Back in 2014, the agency published a document which explained why CHIEF needed to be replaced.

It explained it was because the current service is based on “ageing technology” and within the next seven to 10 years, there are likely to be several EU legislative changes to international trade processes. These changes include the Union Customs Code (UCC), part of the modernisation of customs which will serve as the new framework regulation on the rules and procedures for customs throughout the EU.

At the time, HMRC expected the UCC legislation and changes to apply from May 2016 when the old customs legislation would cease to apply. However, it said, there would be a period of transition from 2016 to 2020 during which the changes will be put in place.

It added that some UCC changes will happen before the current CHIEF service is replaced, so HMRC will need to consider how best to handle these services so that users can meet the new EU requirements. In 2017, it said, the replacement service will reflect all of the UCC changes currently expected and will also be flexible enough to reflect any future EU changes.

Last year, it emerged that HMRC had decided against launching an invitation to tender (ITT) for the replacement of CHIEF, preferring to develop a replacement using a mix of internal development, commercial off the shelf (COTS) packages and external suppliers, as required, to achieve the best combination of a user-friendly, effective system and value for money."
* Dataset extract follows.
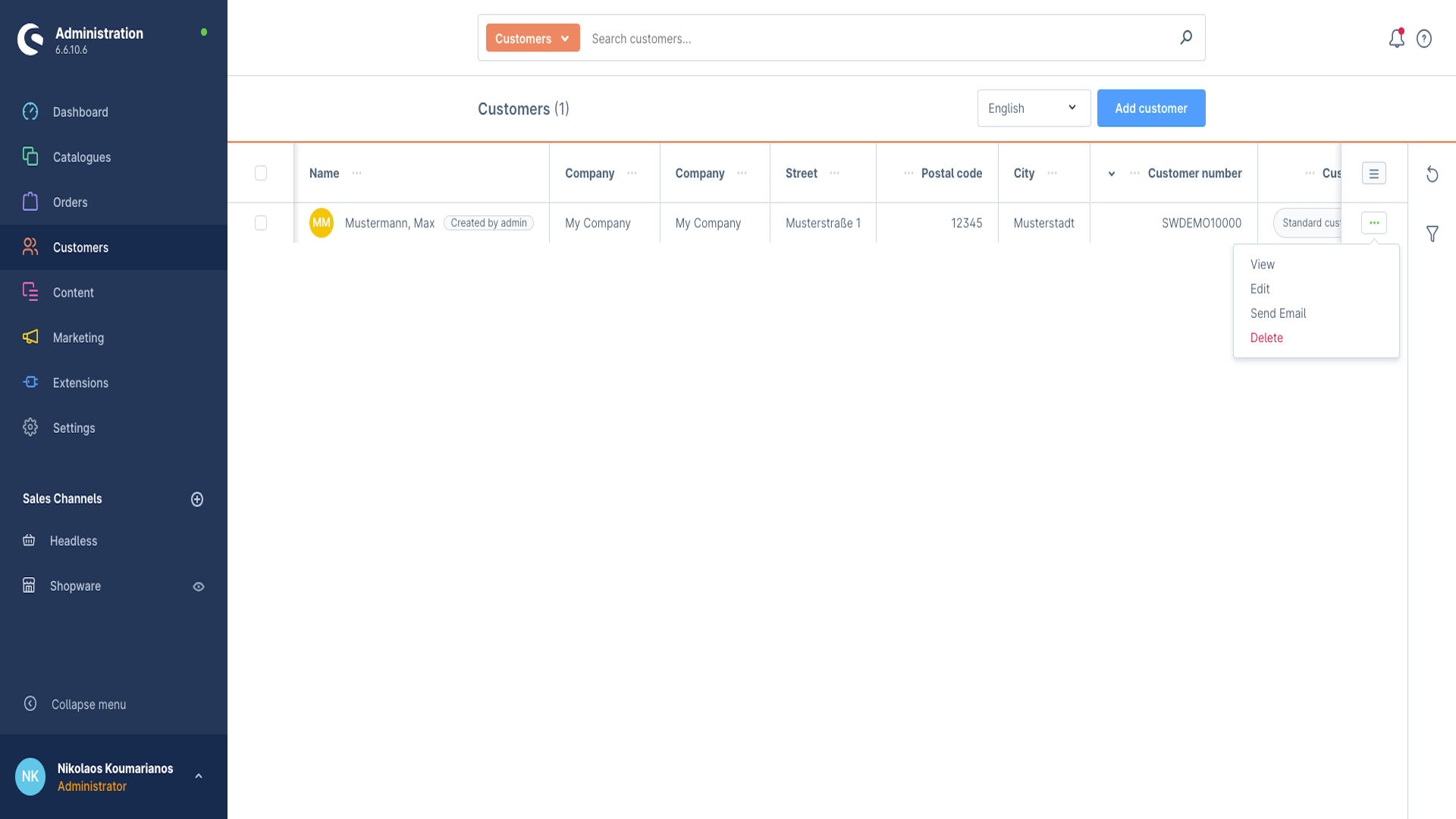
Task: Expand the English language selector
Action: point(1033,108)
In its IT strategy revealed in January this year, six months before the referendum, HMRC said its work on Customs Declaration Services (CDS) would involve finding a replacement CHIEF that will “rationalise and transform the asset base into a modernised, simplified, streamlined and more integrated suite of systems that are easier and more cost effective to maintain, and which also enable HMRC to comply with EU legal mandates.”

It is understood that discussions are continuing with suppliers on this but now post-referendum, as HMRC told Government Computing this week, “HMRC remains committed to providing world class digital services to its customers, including those that trade across borders. We are evaluating our IT transformation in the light of the UK's decision to leave the EU and are working closely with our suppliers.”

One of the areas that it is understood this impacts is how a CHIEF replacement could scale to cope with the potential for an increase in customs declarations, which would be the main change if we left the EU customs union.

Trade secretary Liam Fox was recently reported as saying that the UK should pull out of the EU Customs Union, in which the EU’s 28 member countries form a single territory for customs purposes. This means that no customs duties are paid on goods moving between EU countries, all states apply a common customs tariff for goods imported from outside the EU and goods that have been legally imported can circulate throughout the EU with no further customs checks.

Given Dr Fox’s suggestions on customs union, and Downing Street subsequently having to “clarify” his comments, saying no decision had been made on whether Britain would seek to be part of the EU customs union, it is perhaps no surprise that Whitehall departments like HMRC are still “evaluating our IT transformation in the light of the UK's decision to leave the EU and are working closely with our suppliers.”

That may be the case for some time yet.